SVAtools for junction detection of genome-wide chromosomal rearrangements by mate-pair sequencing (MPseq)

      Highlights

      • Comparison of junctions reported by mate-pair sequencing with SVAtools, karyotype, FISH and CMA.
      • Breakpoint resolution by mate-pair sequencing using SVAtools is less than 1000 bps, usually less than 200 bps.
      • SVAtools also provides gene fusion and disruption detection.
      Mate-pair sequencing (MPseq), using long-insert, paired-end genomic libraries, is a powerful next-generation sequencing-based approach for the detection of genomic structural variants. SVAtools is a set of algorithms to detect both chromosomal rearrangements and large (>10 kb) copy number variants (CNVs) in genome-wide MPseq data. SVAtools can also predict gene disruptions and gene fusions, and characterize the genomic structure of complex rearrangements.

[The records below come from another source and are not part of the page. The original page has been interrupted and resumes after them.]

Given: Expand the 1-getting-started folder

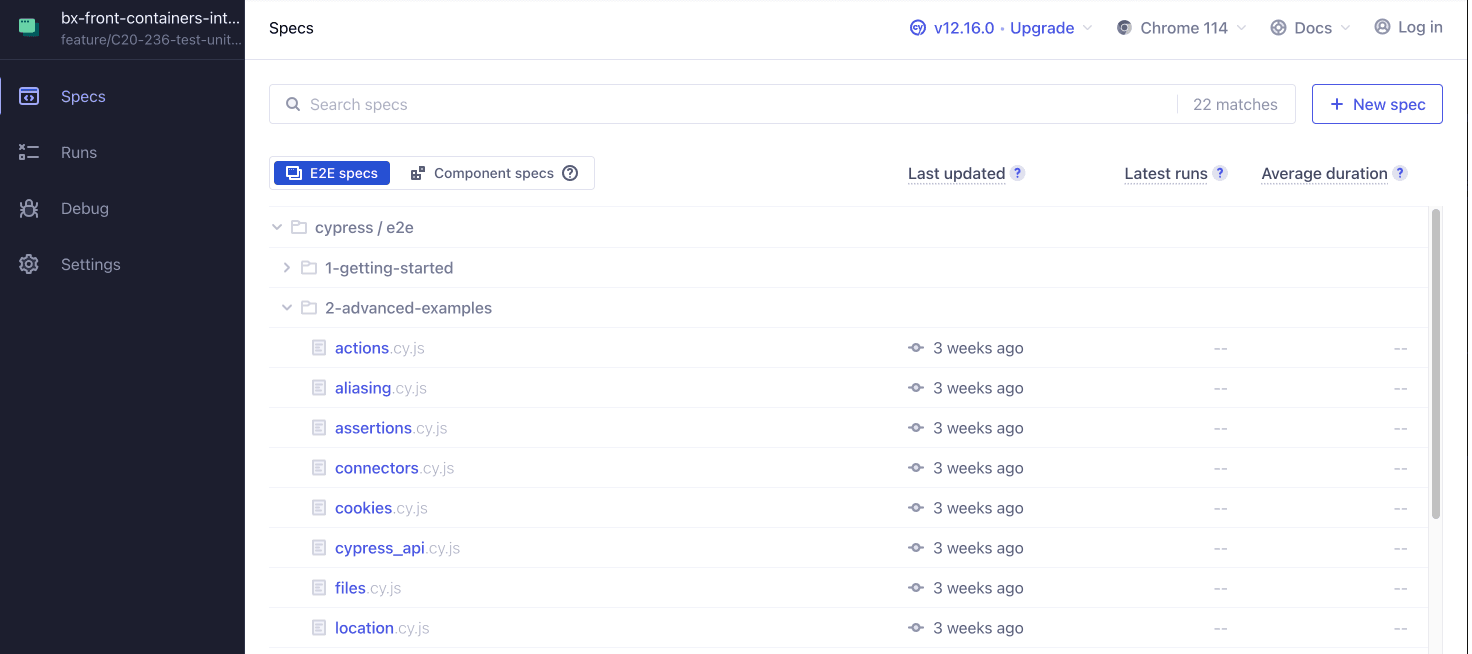Looking at the screenshot, I should [x=287, y=268].
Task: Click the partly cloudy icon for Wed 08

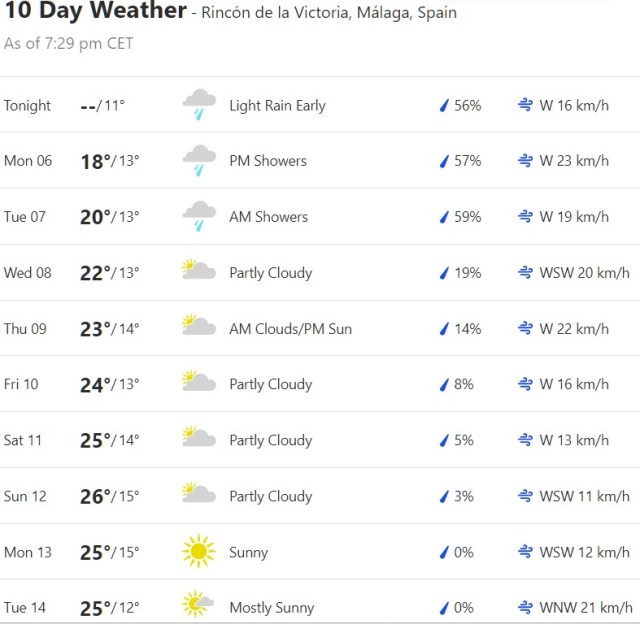Action: [198, 271]
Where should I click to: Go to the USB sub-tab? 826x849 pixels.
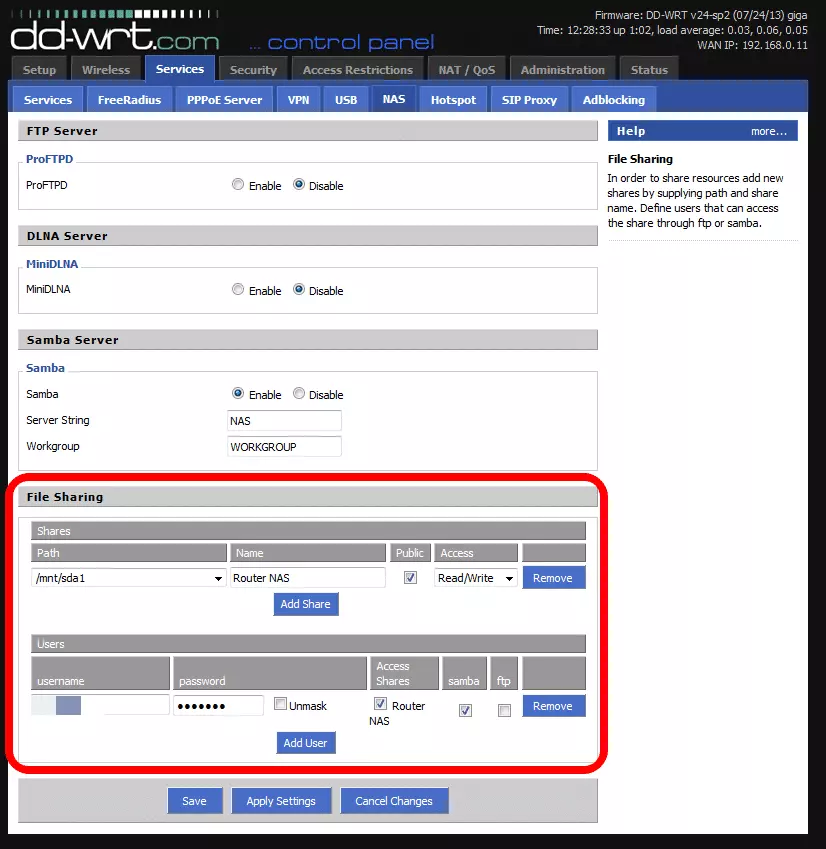346,100
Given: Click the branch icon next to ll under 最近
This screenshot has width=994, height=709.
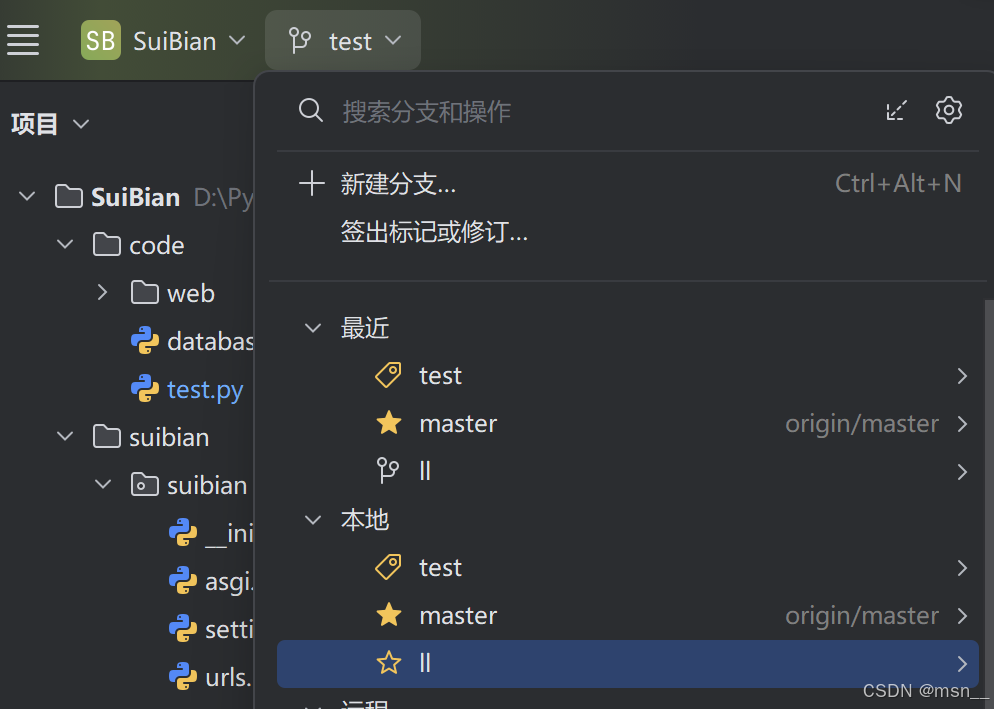Looking at the screenshot, I should pyautogui.click(x=388, y=470).
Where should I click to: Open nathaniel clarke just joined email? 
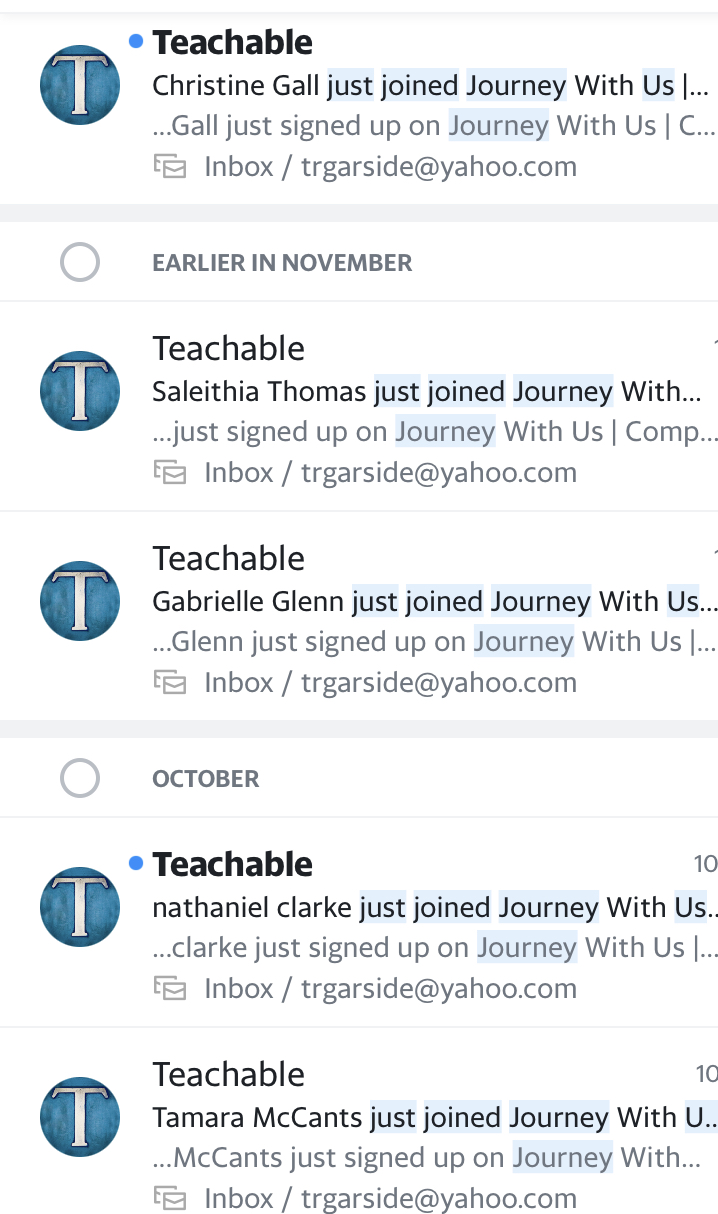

      To illustrate the power of SVAtools' junction detection methods to provide comprehensive molecular karyotypes, MPseq data were compared against a set of samples previously characterized by traditional cytogenetic methods. Karyotype, FISH and chromosomal microarray (CMA), performed for 29 patients in a clinical laboratory setting, collectively revealed 285 breakpoints in 87 rearrangements. The junction detection methods of SVAtools detected 87% of these breakpoints compared to 48%, 42% and 57% for karyotype, FISH and CMA respectively. Breakpoint resolution was also reported to 1 kb or less and additional genomic rearrangement complexities not appreciable by standard cytogenetic techniques were revealed. For example, 63% of CNVs detected by CMA were shown by SVAtools' junction detection to occur secondary to a rearrangement other than a simple deletion or tandem duplication. SVAtools with MPseq provides comprehensive and accurate whole-genome junction detection with improved breakpoint resolution, compared to karyotype, FISH, and CMA combined. This approach to molecular karyotyping offers considerable diagnostic potential for the simultaneous detection of both novel and recurrent genomic rearrangements in hereditary and neoplastic disorders.